(Beginning of INPUT MATERIAL)

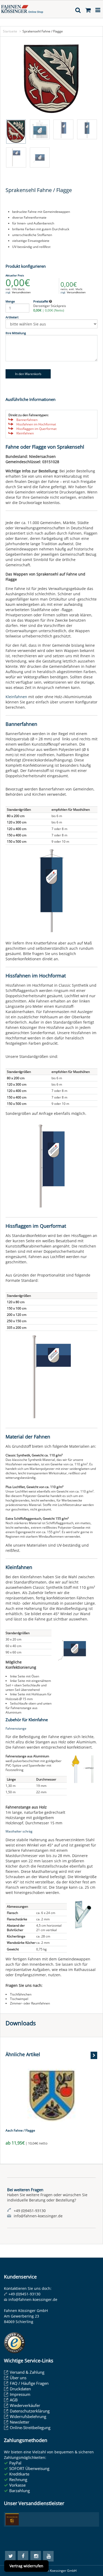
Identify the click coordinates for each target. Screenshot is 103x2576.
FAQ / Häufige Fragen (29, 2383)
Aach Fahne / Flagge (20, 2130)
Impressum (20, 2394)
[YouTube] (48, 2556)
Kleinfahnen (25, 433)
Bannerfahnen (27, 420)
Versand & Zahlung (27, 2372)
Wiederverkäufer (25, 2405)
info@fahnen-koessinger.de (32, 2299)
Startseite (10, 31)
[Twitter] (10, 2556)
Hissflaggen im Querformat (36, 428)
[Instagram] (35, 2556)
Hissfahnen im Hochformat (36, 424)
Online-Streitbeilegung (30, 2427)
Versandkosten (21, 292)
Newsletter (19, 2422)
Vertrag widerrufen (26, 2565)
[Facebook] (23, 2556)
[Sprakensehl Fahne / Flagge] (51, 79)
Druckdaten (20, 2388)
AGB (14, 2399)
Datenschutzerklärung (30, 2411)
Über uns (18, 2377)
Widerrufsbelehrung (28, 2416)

(End of INPUT MATERIAL)

> _EXERCISE_:
Repeat only what runs from the first line of the records above to the line with "[Sprakensehl Fahne / Flagge] (51, 79)", both included, word for word, minus the pictures.

> _YOUR SOLUTION_:
Identify the click coordinates for each target. Screenshot is 103x2576.
FAQ / Häufige Fragen (29, 2383)
Aach Fahne / Flagge (20, 2130)
Impressum (20, 2394)
[YouTube] (48, 2556)
Kleinfahnen (25, 433)
Bannerfahnen (27, 420)
Versand & Zahlung (27, 2372)
Wiederverkäufer (25, 2405)
info@fahnen-koessinger.de (32, 2299)
Startseite (10, 31)
[Twitter] (10, 2556)
Hissflaggen im Querformat (36, 428)
[Instagram] (35, 2556)
Hissfahnen im Hochformat (36, 424)
Online-Streitbeilegung (30, 2427)
Versandkosten (21, 292)
Newsletter (19, 2422)
Vertrag widerrufen (26, 2565)
[Facebook] (23, 2556)
[Sprakensehl Fahne / Flagge] (51, 79)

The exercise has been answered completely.